Responses to interventions treating hypercholesterolemia, hypertriglyceridemia, hypertension, and inflammation in different hyperlipidemic mouse models have been thoroughly reviewed by Zadelaar et al. [106]. In brief, the lipid-lowering effects of statins (3-hydroxy-3-methylglutaryl coenzyme A reductase inhibitors) and the subsequent effects on atherosclerosis seem variable in ApoE−/− and LDLR−/− mice. In contrast, the effects of statins in ApoE*3-Leiden mice are more uniform and human-like. Effects of fibrates (PPARα agonists) appear to be slightly more similar in different models, although the degree of lipid-dependence of these antiatherosclerotic effects is unclear. Of all lipid-lowering agents, ezetimibe, which acts through inhibition of cholesterol uptake and absorption in the intestine, shows the most consistent hypolipidemic and antiatherosclerotic effects in mice.

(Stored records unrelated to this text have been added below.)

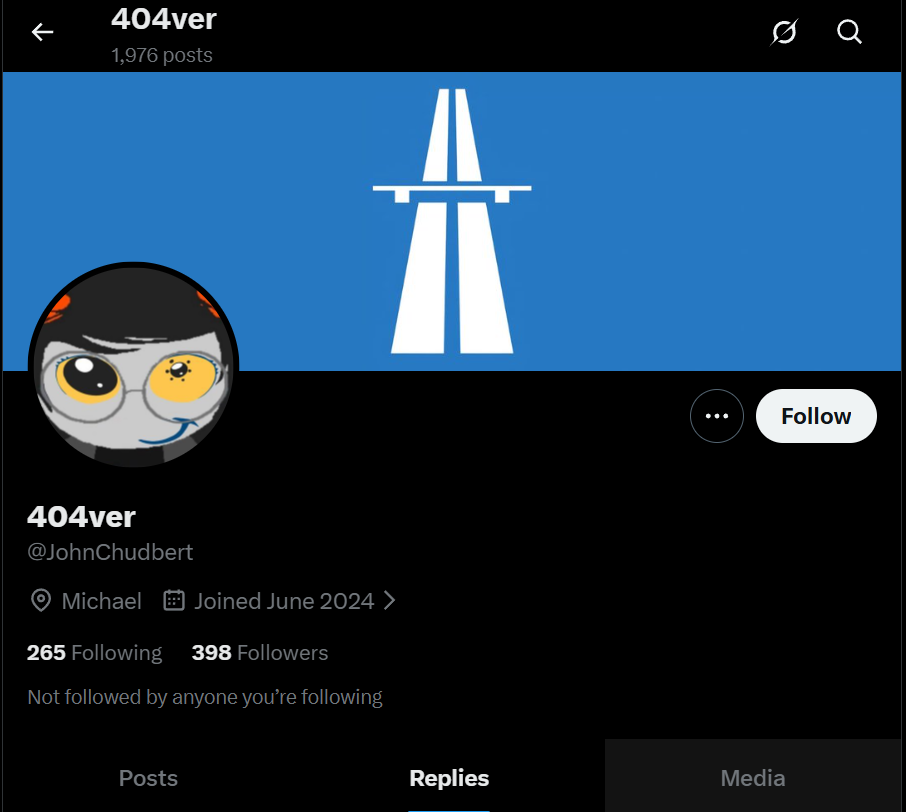Click the @JohnChudbert handle
Screen dimensions: 906x812
(x=110, y=552)
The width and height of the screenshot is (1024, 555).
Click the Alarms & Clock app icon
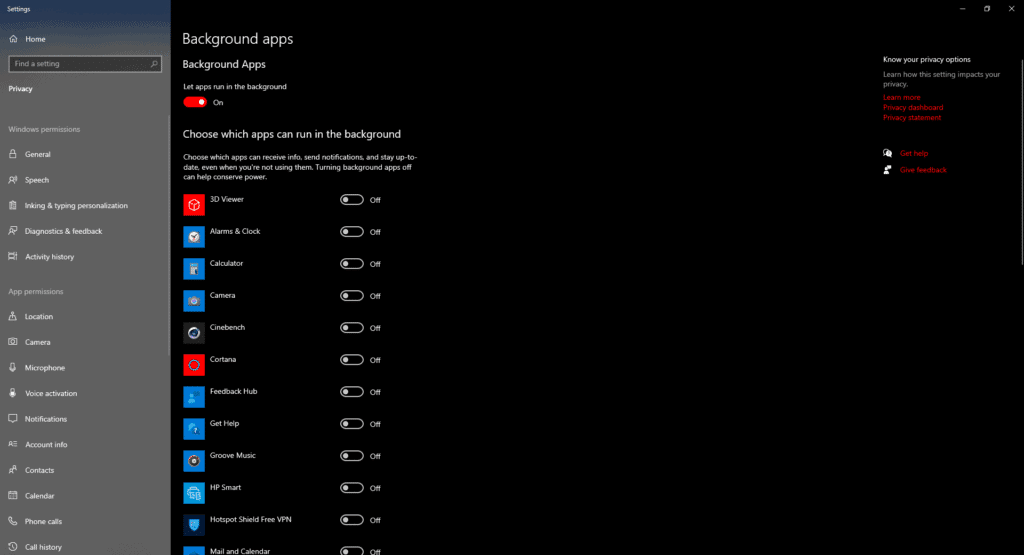pos(194,236)
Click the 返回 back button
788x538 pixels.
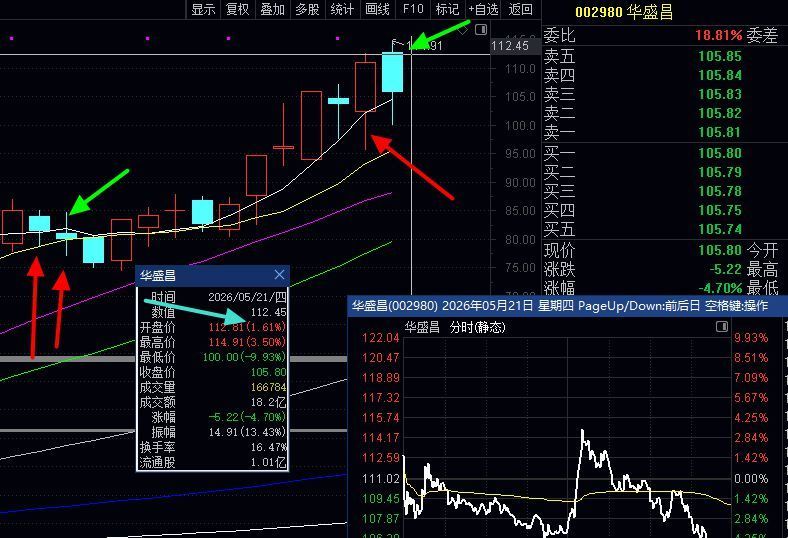520,9
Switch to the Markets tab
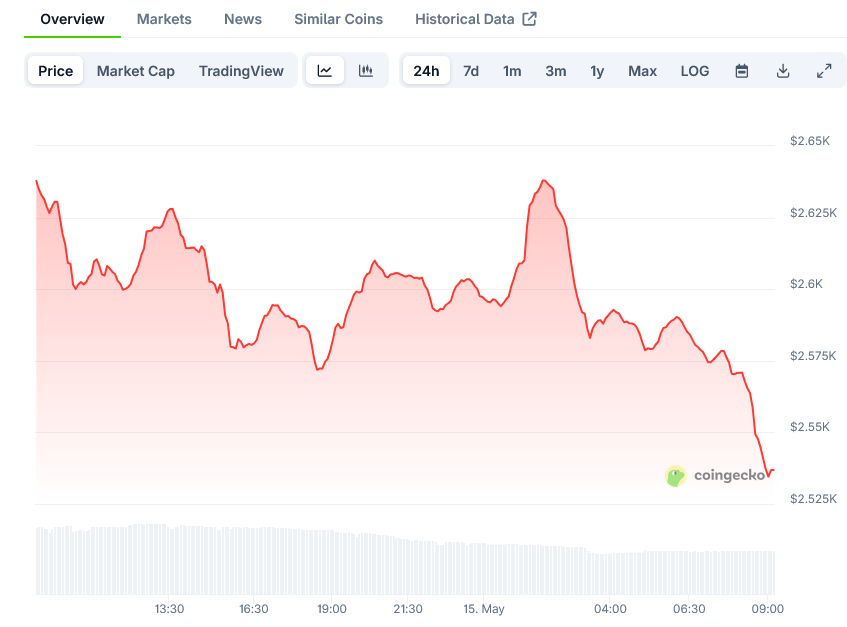 pyautogui.click(x=163, y=18)
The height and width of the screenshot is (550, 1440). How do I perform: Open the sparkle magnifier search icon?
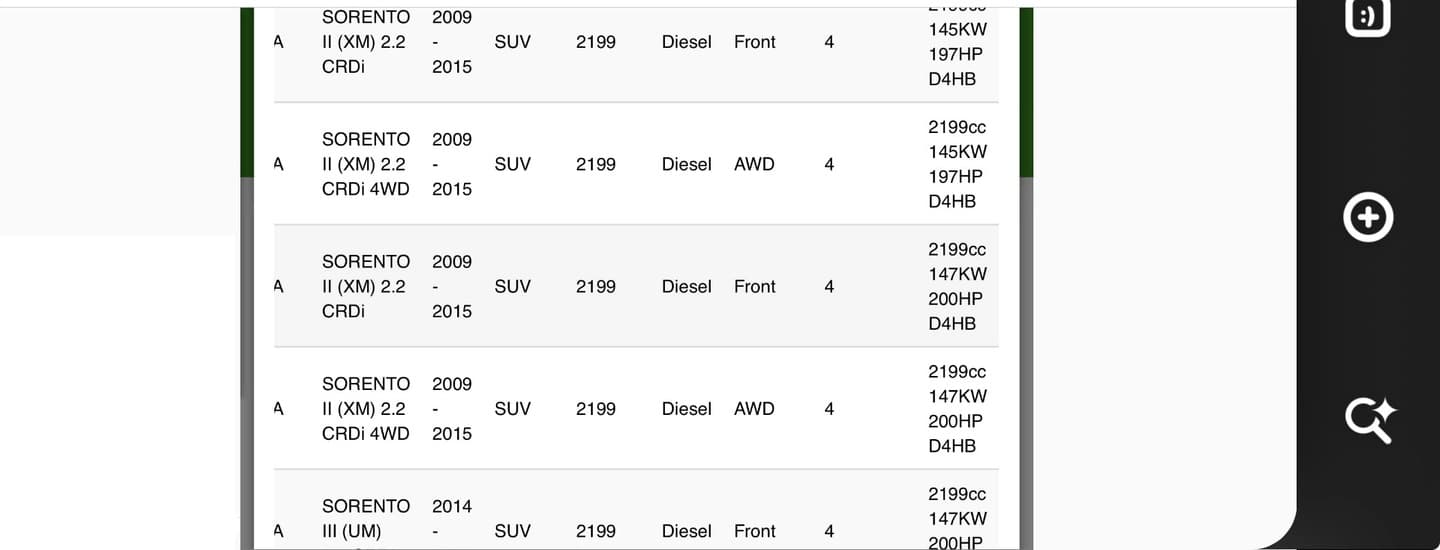click(x=1370, y=420)
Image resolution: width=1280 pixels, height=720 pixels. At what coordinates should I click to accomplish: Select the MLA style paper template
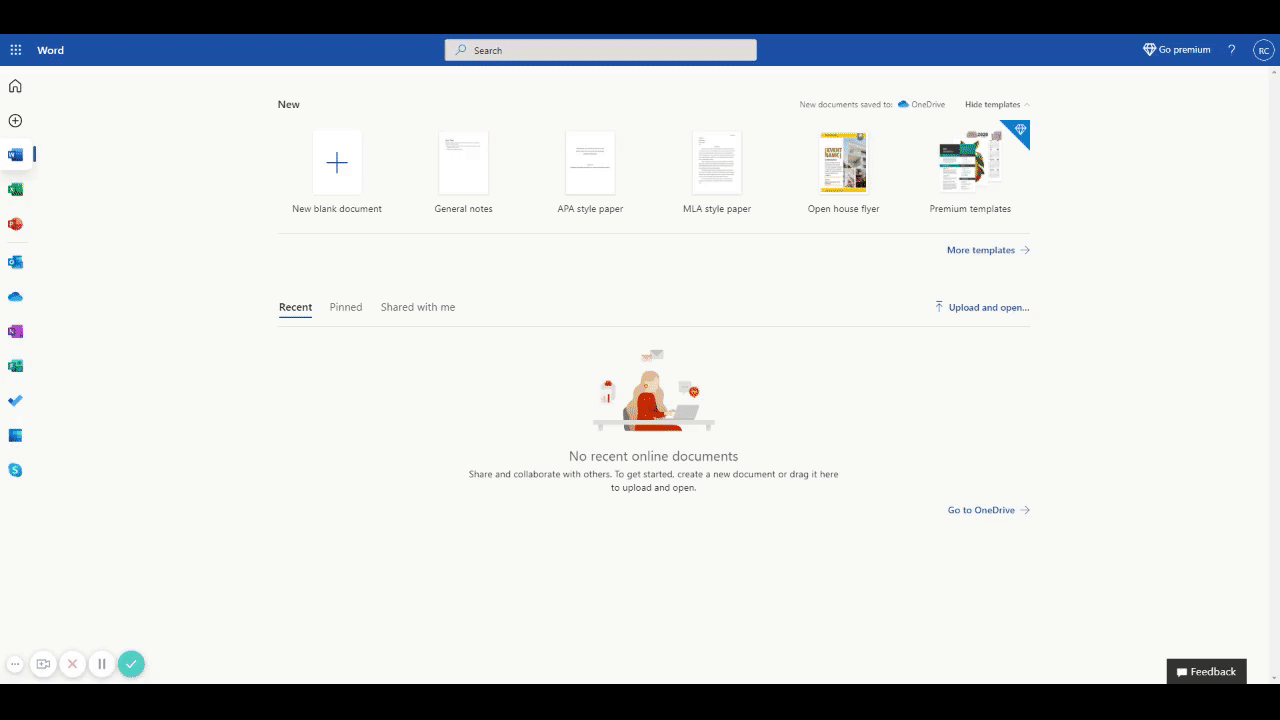pyautogui.click(x=716, y=162)
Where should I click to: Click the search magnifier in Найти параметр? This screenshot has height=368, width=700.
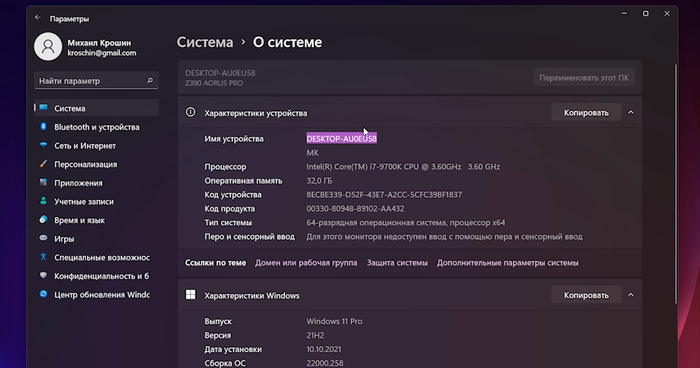[150, 80]
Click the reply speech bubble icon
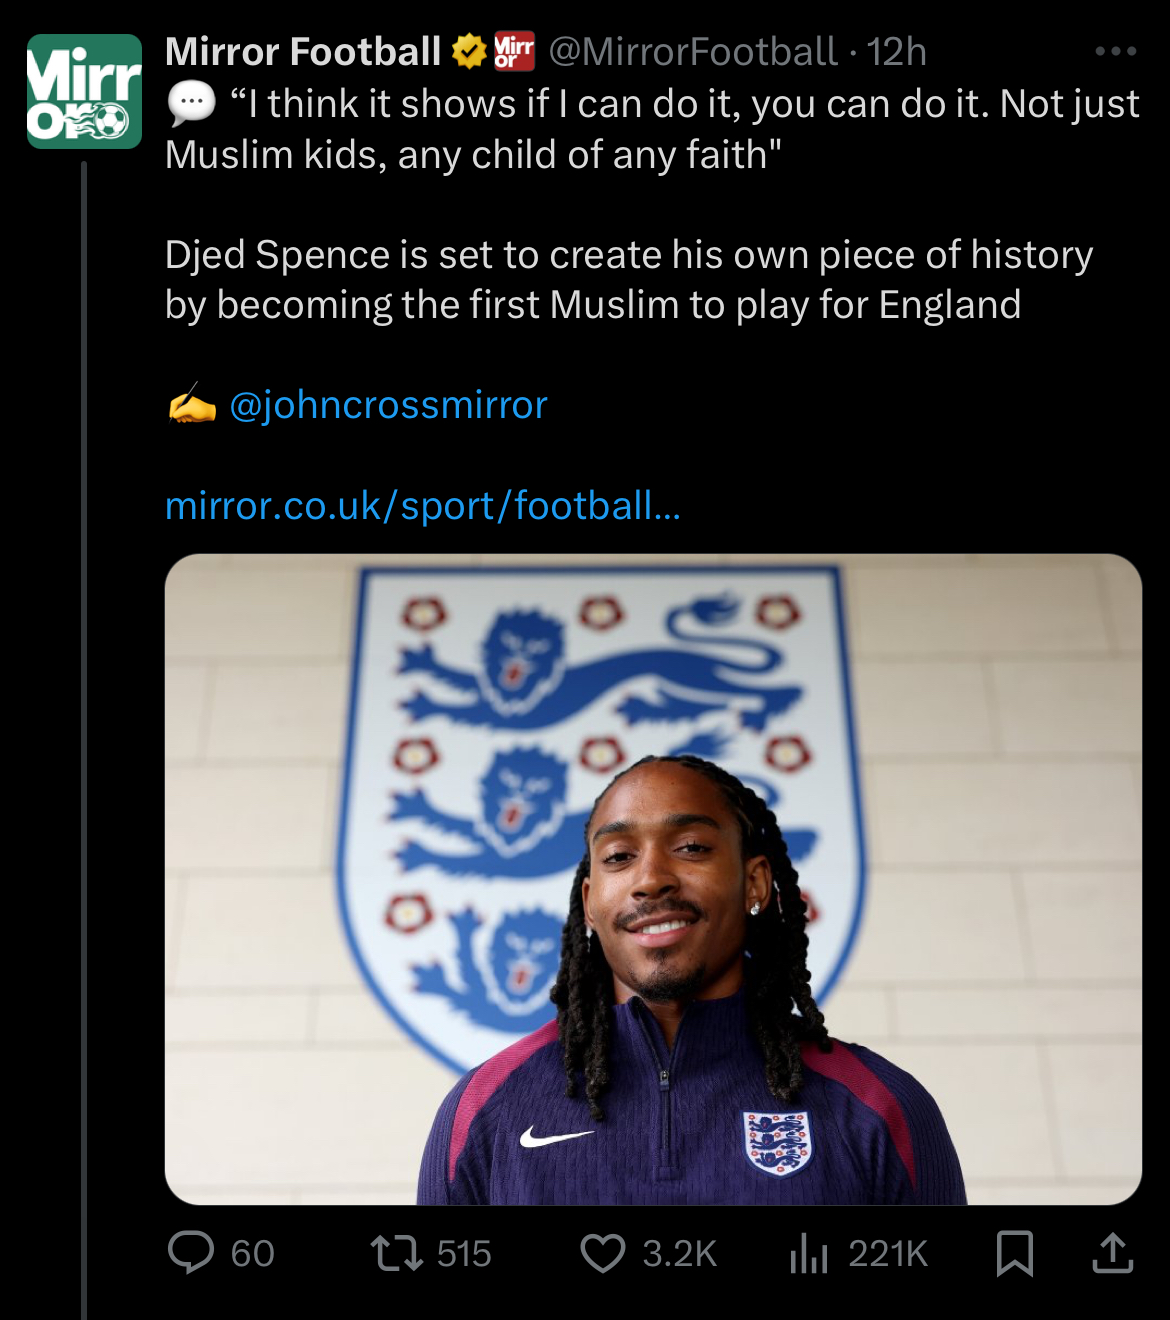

However, this does not fully translate to clinical trials, which show inconsistent effects of ezetimibe on disease outcomes, despite clear cholesterol-lowering efficacy [107].

3.2.2. Hypotensive Agents

Among the hypotensive agents, blocking the effects of angiotensin II (Ang II) via angiotensin-converting enzyme (ACE) inhibitors or Ang II type 1 (AT1) receptor antagonists has in most studies resulted in decreased atherosclerosis [108]. Also, calcium channel blockers have been reported to suppress the progression of atherosclerosis in ApoE−/− mice [109, 110]. However, since marked hypertension is usually absent in mouse models, most of the effects of these agents on atherosclerosis are somewhat dissociated from their hypotensive activity.

4. Conclusions

Diabetes is a complex disease, and there is no single animal model which can mimic the full spectrum of the human disease. However, there is a broad range of different models that recreate different aspects of macrovascular disease. The selection of the right model for each study and the experimental design are critical, since models can lack mechanisms required for the tested drug to be effective. Several of the models discussed in this review are useful platforms that could be further “tuned up” by genetic manipulation in order to accelerate or exacerbate specific features of the human disease or “tuned down” by introducing potentially protecting genes. A more systematic testing of candidate genes identified by large scale human GWAS studies on these already existing platforms may be a powerful approach to improve the translational value of experimental diabetic research.